Menurut laman penggalangan dana yang dibuat untuk mengenangnya, malam itu Henry sedang keluar bersama rekan-rekan dari tim sepak bola universitasnya.
Nowak dan Digwa kemudian berpapasan di Belmont Road dan sempat berinteraksi.
Menurut putusan hakim, Nowak sempat bertanya kepada Digwa apakah ia orang jahat.
Komentar tersebut kemungkinan dipicu oleh belati bersarung yang dibawa Digwa sebagai penganut Sikh.

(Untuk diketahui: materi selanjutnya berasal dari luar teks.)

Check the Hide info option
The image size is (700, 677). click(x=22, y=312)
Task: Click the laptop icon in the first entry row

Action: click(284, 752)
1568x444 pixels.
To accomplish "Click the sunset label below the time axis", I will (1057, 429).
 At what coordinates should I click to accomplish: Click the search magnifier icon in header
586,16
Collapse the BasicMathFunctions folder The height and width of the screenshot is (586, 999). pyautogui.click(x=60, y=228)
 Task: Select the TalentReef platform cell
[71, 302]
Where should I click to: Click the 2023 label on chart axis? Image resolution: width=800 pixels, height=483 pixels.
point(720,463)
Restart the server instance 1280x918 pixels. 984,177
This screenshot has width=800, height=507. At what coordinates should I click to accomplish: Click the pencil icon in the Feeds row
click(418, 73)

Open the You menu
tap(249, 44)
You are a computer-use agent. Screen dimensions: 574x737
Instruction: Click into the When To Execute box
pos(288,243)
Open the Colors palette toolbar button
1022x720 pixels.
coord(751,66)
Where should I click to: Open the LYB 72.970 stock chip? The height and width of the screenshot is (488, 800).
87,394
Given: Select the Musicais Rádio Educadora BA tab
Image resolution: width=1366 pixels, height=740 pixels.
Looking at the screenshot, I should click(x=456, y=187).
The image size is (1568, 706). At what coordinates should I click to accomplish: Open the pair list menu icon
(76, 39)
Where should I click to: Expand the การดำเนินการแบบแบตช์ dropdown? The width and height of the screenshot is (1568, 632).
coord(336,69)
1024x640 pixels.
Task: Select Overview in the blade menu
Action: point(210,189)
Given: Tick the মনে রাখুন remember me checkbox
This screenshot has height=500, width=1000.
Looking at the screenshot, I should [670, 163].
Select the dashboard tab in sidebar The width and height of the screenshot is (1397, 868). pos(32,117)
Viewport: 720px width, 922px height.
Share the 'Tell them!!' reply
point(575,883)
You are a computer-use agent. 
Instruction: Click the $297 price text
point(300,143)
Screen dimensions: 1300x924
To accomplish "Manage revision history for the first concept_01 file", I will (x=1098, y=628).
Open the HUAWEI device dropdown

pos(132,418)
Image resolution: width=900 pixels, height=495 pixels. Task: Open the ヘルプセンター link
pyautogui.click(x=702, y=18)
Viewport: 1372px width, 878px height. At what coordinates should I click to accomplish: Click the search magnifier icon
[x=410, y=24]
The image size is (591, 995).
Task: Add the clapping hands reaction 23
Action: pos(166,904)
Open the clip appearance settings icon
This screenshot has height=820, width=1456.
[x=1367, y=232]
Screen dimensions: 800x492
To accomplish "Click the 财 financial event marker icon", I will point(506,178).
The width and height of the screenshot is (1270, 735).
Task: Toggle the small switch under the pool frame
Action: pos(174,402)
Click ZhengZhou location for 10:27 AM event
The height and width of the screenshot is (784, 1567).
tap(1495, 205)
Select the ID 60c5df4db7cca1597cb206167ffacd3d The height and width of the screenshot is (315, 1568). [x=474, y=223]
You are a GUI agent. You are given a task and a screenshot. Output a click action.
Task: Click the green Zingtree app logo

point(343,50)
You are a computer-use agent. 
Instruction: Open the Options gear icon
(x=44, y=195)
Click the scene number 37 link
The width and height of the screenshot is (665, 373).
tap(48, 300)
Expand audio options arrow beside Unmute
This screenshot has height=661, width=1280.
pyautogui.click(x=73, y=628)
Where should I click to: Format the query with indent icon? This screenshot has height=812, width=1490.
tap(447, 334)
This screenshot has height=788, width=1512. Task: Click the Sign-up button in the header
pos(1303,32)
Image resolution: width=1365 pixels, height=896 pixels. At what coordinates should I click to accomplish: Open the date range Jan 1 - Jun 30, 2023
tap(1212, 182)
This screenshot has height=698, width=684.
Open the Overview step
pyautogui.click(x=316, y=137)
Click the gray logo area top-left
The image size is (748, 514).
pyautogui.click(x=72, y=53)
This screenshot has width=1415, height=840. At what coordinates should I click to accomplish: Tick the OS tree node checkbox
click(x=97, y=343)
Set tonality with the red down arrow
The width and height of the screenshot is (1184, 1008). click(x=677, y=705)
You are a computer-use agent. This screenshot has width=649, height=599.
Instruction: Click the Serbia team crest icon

"Nada suaranya tidak agresif atau mengancam, tetapi, seperti yang kemudian terbukti, itu merupakan kesalahan penilaian yang tragis," kata Hakim Mousley.
Perkelahian kemudian terjadi.
Dalam insiden itu, Digwa menusuk dada Nowak hingga tewas dan juga menusuk bagian belakang kakinya sebanyak dua kali.
Digwa lalu mengatakan kepada polisi bahwa dirinya menjadi korban rasisme dari Nowak, sehingga polisi justru menangkap mahasiswa tersebut.